Undang-Undang Pilkada kabarnya sudah direvisi. Hasilnya, proses dan tahapan pilkada berlangsung 3 bulan lebih singkat dari rencana semula. Tadinya proses dan tahapan pilkada disepakati berlangsung 9 bulan karena di dalamnya harus ada uji publik. Lalu uji publik ditiadakan sehingga proses dan tahapan pilkada berlangsung 6 bulan.

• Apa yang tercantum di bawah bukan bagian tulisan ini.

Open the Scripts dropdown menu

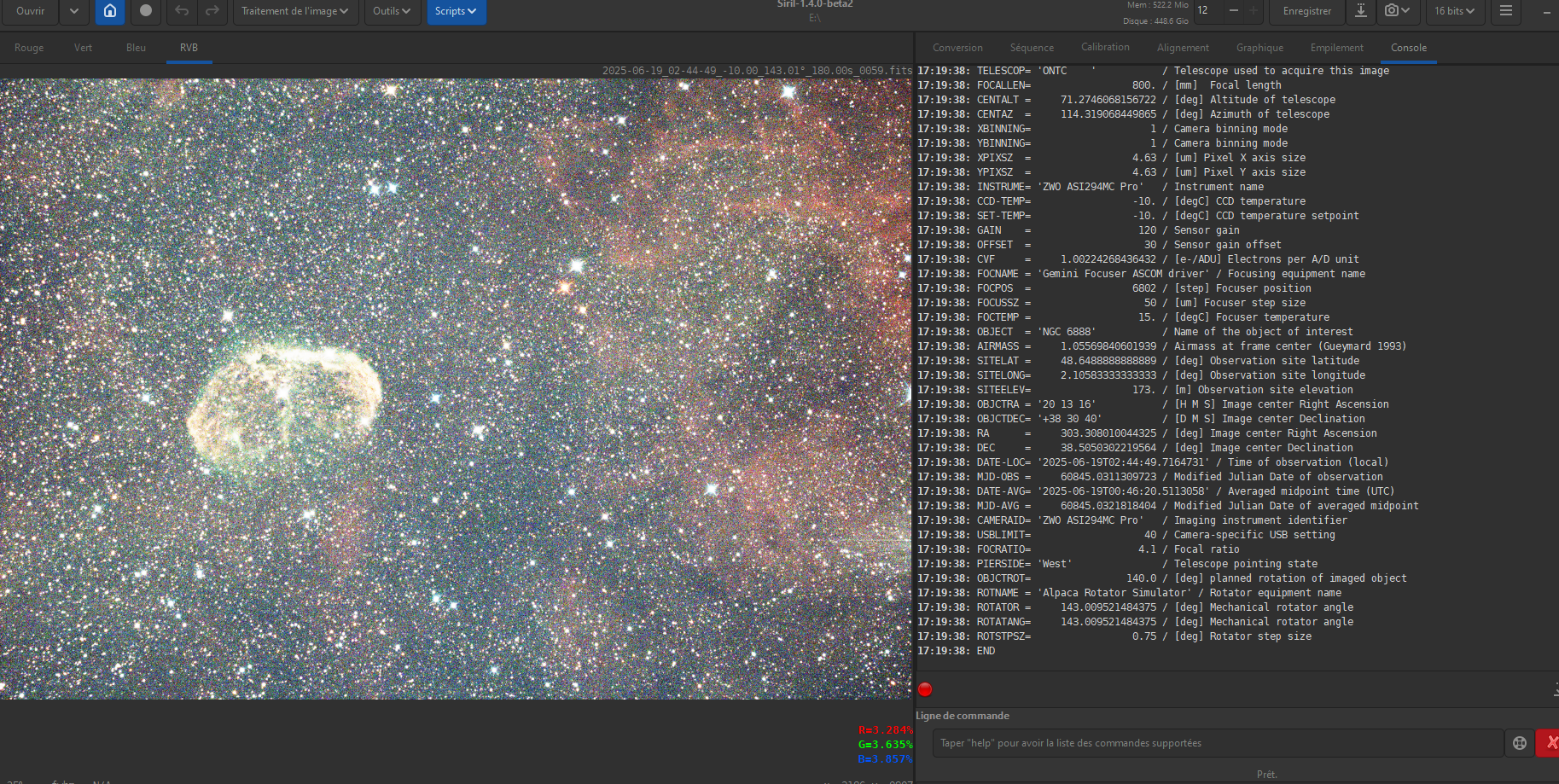[456, 11]
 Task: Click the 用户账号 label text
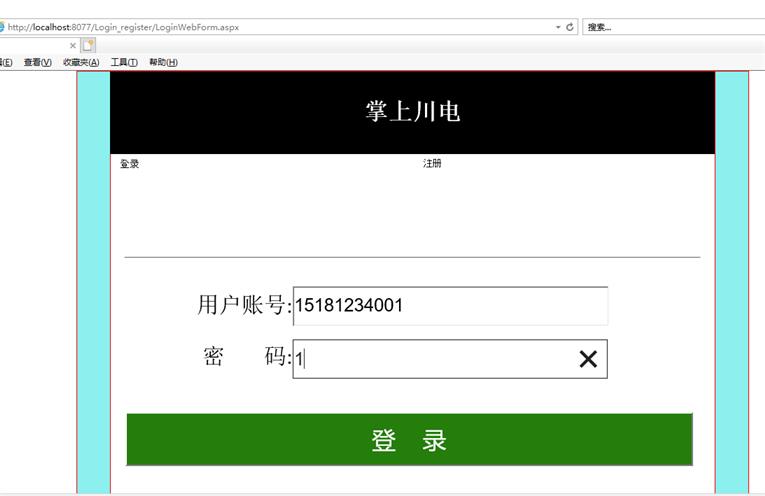pos(243,306)
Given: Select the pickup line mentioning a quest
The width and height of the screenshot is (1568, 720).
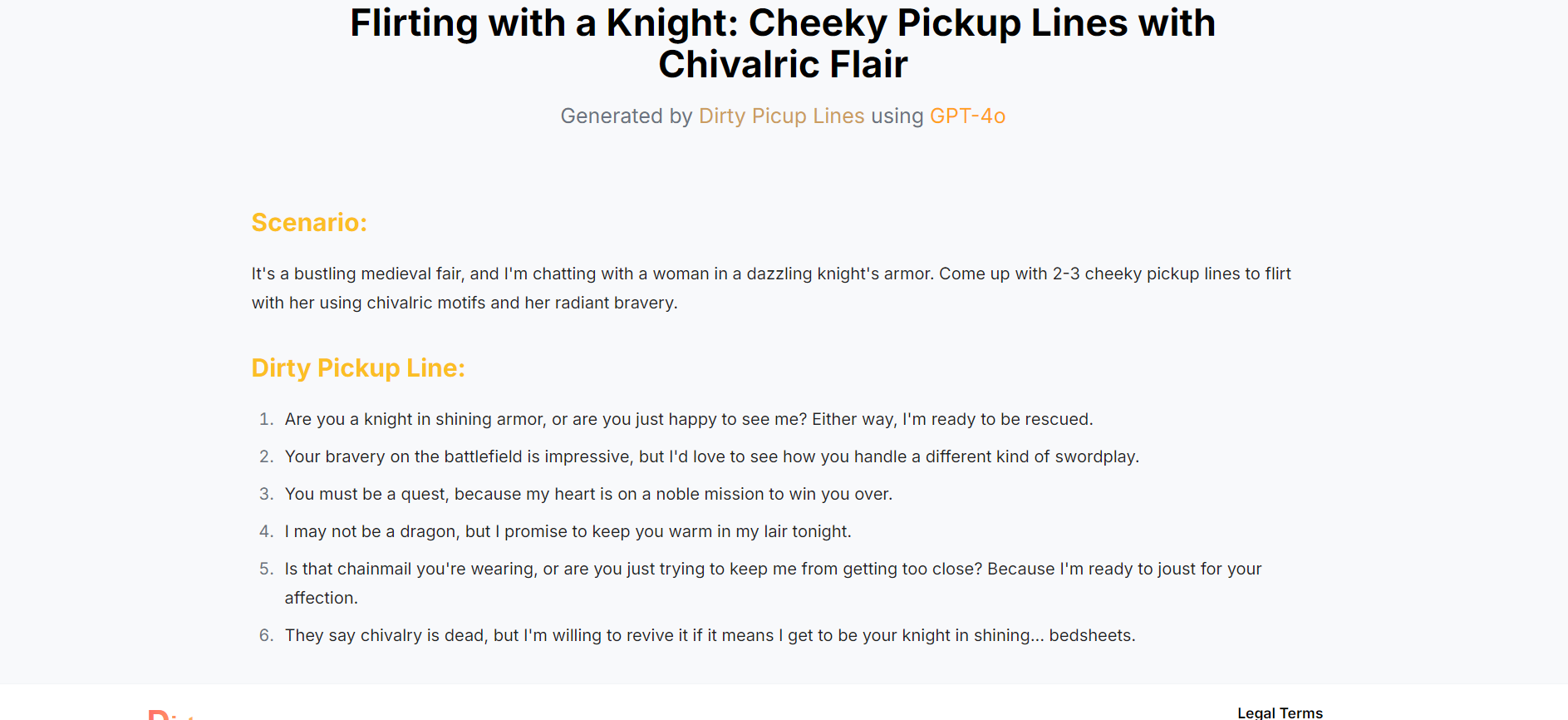Looking at the screenshot, I should coord(588,494).
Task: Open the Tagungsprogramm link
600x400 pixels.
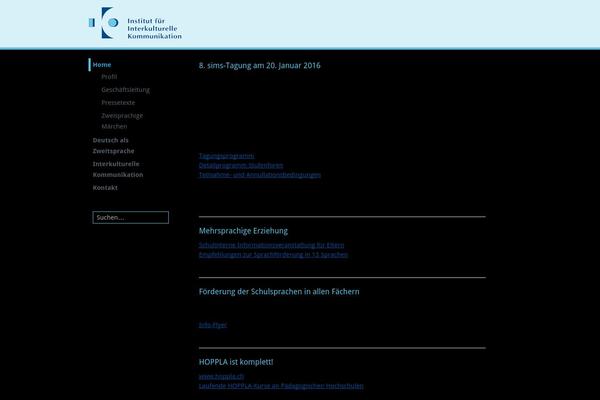Action: pyautogui.click(x=226, y=156)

Bisa diduga tak seorangpun yang tak bersepakat terhadap pernyataan bahwa uji publik adalah hal penting. Pertama, tentu saja penting dalam hal pelibatan atau partisipasi publik. Yang kedua, uji publik penting karena melalui tahapan ini publik menjadi tahu dan paham tentang kapasitas Bakal Calon Bupati. Pendek kata, dengan uji publik saat pilkada nanti pemilih tidak memilih kucing dalam karung.
Begitulah, uji publik sudah ditiadakan. Tetapi, bukan berarti bakal calon yang muncul nanti tidak melalui serangkaian proses yang diharapkan menghasilkan sosok yang layak dan patut menjadi pemimpin. Orang pintar menyebutnya sosok atau figur yang eligible.
Hanya saja tugas itu, maksudnya tugas menjaring dan menyaring bakal calon menjadi Calon Bupati berada di pundak partai politik. Karena itu, sekarang bergantung pada partai politik. Sepanjang elit parpol paham dan sadar tentang fungsi parpol, maka tugas menyaring dan menjaring calon yang eligible akan berjalan sesuai harapan.
Parpol adalah organisasi atau wadah politik tempat berkumpulnya orang-orang dengan ideologi, aspirasi dan kepentingan yang sama. Parpol, oleh karena itu, merupakan organisasi politik yang berfungsi mengagregasi dan mangartikulasikan aspirasi serta kepentingan pengikutnya. Masih ada beberapa fungsi parpol yang lain seperti sosialisasi politik, pendidikan politik, dan kaderisasi. Tetapi yang paling penting sepertinya adalah maksimalisasi fungsi parpol sebagai penghimpun dan penyalur aspirasi serta kepentingan konstituen.
Parpol dengan begitu dituntut membuka ruang lebih lebar terhadap suara konstituen. Semakin lebar ruang itu dibuka, semakin tinggi pula derajat keterwakilan antara parpol dan konstituennya. Sebaliknya, jika setiap keputusan dicapai melalui proses politik yang oligarkis, maksudnya proses politik yang hanya melibatkan elit atau pengurus parpol, semakin rendah pula derajat keterwakilan antara parpol dengan konstituennya.
Nah, sekali lagi, tidak masalah pilkada nanti tanpa uji publik. Sepanjang, parpol membuka ruang dalam proses penyaringan dan penjaringan, maka sosok yang dihasilkan dan diusung parpol bersangkutan sekurang-kurangnya mendekati keinginan konstituen. Sedemikian rupa sehingga pertanyaan yang relevan adalah, maukah parpol mendengar suara konstituennya, mendengar suara akar rumput dan menangkap suara mereka yang tidak bisa bersuara?